Pillar One: Grandfathering-In: Would that there were a House Upon my Lot!
The Boices cannot have this property grandfathered in because there was no existing nonconforming use to be grandfathered in. What was grandfathered in the 1978 zoning ordinance was a pre-existing lawful use of a property, meaning what already existed at the time of amendment, not what the owners wished existed or intended to build in the future. Justice Lanzinger chides the majority for changing the understanding of “non-conforming use” to “expected future non-conforming use.” “The ability to build upon a lot is a mere expectation of a use-it is not a use in and of itself, ” she wrote. The trial court thus correctly found that the Boices had not established an existing non-conforming use that could have been grandfathered under the ordinance.
Pillar Two: De Minimus Difference in Lot Size
This issue was neither raised below nor in either proposition of law before the high court.
Pillar Three: Disparate Treatment
This issue wasn’t raised until the second appeal of the case, was expressly not addressed in the appeals court because it was beyond the scope of the remand order, and was not further appealed. “It is curious that the majority would base its decision upon an issue that the court of appeals explicitly refused to address and that was not appealed,” Lanzinger wrote.
There Was No Regulatory Taking in this Case.
Well now, on to address the issue the dissent sees as properly before the Court—was there a total regulatory taking in this case? The dissent says no both on procedural grounds and on the merits.
The reason the court of appeals originally sent this case back to the trial court was to consider a partial, not a total, regulatory taking under Penn Central and progeny. The trial court found no partial regulatory taking had occurred. Justice Lanzinger found that the Boices never alleged a total regulatory taking until asserting it as its first proposition of law in the Supreme Court, and thus, it was waived.
But the dissent went on to look at the merits of the regulatory-takings issue (which the dissent notes the majority simply ignored), finding that the Boices had failed to establish either a partial or a total regulatory taking under Penn Central and progeny, both state and federal.
None. In this case that is probably a blessing.
At the very end of his oral argument, the attorney for the Boices said, “just say the variance should have been granted and the case can be over.” That is exactly what happened, although at some cost.
As I said in my post after watching the argument and will say again, this case was a complete mess. I wrote at the time “what was particularly striking about this (plaintiffs’) argument was that despite the fact that the case was accepted for review as a regulatory taking case, plaintiffs’ counsel did not discuss or analyze what was required by Penn Central, or how this case fit into the Penn Central framework.” I also noted that the plaintiffs did not seem to have proved either a partial or total regulatory taking. All of this got reflected in the dissent.
At argument, a majority of the justices really seemed to think the Boices had been wronged, and at the time, it seemed that way to me, too. Justice O’Neill in particular emphatically stated his feelings that the property should either have been grandfathered-in or given a variance.
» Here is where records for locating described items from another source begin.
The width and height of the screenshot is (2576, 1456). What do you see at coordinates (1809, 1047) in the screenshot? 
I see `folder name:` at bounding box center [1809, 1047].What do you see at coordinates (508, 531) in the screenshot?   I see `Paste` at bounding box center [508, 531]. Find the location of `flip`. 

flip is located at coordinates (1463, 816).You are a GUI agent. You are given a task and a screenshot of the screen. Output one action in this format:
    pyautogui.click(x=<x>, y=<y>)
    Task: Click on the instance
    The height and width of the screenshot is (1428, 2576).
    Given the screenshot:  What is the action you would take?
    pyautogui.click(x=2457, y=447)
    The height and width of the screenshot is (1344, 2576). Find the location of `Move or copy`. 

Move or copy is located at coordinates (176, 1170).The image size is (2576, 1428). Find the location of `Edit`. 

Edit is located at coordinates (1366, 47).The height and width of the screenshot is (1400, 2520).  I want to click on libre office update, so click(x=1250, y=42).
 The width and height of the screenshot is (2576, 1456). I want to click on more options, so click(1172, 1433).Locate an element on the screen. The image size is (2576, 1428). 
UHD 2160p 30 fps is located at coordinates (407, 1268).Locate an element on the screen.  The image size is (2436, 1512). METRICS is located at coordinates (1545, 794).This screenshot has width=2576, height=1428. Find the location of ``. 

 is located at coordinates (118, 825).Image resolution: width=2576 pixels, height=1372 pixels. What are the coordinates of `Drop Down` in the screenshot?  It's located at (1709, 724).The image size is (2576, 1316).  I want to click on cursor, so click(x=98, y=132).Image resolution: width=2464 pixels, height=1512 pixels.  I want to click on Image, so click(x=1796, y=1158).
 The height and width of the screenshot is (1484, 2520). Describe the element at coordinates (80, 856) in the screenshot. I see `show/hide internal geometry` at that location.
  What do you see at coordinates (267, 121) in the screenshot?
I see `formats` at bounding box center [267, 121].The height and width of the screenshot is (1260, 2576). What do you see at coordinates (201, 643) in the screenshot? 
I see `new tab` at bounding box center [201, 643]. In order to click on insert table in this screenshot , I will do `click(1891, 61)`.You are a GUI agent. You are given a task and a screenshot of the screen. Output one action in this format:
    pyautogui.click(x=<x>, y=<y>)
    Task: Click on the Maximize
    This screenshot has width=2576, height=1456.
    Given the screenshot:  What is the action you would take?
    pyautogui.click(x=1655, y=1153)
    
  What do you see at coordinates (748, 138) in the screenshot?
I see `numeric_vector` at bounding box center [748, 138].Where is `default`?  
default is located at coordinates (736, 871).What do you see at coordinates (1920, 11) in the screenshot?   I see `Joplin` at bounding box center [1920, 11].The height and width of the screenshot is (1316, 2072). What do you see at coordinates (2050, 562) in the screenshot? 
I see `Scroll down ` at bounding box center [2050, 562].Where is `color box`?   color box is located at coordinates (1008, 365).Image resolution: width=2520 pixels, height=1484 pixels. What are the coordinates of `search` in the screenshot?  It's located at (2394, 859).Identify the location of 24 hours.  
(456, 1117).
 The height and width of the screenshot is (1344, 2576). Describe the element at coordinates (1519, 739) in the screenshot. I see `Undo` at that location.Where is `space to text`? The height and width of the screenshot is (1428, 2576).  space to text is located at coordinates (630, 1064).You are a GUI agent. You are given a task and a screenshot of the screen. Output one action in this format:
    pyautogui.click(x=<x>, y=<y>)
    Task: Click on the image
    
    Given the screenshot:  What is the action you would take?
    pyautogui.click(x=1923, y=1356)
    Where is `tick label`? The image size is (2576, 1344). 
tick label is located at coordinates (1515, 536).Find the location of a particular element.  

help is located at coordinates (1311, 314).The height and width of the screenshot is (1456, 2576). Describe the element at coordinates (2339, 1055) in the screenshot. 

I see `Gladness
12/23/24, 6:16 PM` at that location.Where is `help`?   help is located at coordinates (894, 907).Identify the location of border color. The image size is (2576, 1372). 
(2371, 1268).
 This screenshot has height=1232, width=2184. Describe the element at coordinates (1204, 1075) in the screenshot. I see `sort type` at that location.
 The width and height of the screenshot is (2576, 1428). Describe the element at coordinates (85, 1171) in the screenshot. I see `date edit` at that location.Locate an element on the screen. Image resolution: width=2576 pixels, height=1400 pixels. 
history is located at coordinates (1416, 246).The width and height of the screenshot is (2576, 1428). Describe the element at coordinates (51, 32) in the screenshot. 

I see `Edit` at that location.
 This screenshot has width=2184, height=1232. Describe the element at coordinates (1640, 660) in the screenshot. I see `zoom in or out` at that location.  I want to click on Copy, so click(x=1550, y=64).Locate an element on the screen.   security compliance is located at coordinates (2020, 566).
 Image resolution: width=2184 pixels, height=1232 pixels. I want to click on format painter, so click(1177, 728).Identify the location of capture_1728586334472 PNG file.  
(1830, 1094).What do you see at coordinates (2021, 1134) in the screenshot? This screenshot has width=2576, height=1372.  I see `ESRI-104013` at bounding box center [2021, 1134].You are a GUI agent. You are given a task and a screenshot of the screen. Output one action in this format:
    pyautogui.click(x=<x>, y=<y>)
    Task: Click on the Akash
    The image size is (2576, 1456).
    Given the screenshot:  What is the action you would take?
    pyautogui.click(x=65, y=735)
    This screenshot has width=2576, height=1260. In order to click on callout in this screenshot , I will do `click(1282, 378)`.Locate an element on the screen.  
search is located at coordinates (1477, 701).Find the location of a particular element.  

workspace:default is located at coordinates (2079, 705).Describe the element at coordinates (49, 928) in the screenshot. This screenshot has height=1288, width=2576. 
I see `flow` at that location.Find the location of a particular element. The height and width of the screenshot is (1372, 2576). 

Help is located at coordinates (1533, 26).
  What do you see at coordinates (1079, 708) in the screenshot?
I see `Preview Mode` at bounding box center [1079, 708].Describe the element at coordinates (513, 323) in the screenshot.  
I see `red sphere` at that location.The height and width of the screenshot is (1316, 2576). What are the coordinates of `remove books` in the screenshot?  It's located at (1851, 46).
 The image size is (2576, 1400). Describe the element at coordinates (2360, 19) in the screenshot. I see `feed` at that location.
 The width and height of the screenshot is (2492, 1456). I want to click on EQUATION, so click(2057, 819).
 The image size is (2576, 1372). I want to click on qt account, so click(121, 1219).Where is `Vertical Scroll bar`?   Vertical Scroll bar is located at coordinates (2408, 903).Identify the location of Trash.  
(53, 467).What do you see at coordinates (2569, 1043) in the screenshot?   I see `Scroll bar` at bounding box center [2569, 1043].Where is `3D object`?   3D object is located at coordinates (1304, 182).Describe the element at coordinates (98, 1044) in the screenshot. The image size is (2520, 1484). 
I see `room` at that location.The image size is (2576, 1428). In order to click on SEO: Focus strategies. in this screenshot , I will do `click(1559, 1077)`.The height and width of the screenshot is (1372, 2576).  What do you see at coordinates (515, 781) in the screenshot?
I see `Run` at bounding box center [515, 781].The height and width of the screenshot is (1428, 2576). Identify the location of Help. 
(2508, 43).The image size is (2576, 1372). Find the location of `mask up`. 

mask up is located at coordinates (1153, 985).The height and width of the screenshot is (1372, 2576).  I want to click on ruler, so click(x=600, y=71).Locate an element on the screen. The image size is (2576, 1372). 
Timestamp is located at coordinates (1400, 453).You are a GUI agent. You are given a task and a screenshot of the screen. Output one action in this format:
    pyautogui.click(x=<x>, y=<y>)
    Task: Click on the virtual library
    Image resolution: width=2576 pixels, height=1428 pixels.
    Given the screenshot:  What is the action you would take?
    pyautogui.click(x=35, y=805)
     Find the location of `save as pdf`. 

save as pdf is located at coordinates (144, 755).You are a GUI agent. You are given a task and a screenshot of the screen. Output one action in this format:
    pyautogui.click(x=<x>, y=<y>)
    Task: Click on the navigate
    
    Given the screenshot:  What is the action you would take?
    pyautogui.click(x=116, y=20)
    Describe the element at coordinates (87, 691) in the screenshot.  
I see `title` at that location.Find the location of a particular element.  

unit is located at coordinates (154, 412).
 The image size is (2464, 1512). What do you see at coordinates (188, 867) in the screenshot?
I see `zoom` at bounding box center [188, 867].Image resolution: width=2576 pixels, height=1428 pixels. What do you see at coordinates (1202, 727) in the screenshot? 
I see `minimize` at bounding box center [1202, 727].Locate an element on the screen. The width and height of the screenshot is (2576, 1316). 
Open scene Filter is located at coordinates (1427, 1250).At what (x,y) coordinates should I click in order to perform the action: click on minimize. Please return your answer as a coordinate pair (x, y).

It is clear that the Boices were wronged, but whether that was by the Village or by their lawyers or by their own inactions is up for debate.
The majority was trying to right a wrong, and there is some basic decency in its ruling, but as I have studied this, I think in doing so it wronged the Village, trampled on the strict procedures of zoning appeals, and called into question some fundamental principles of existing zoning law. Since this decision came out, I’ve been hearing shrieks from lawyers who practice in this field. I invite a discussion on this.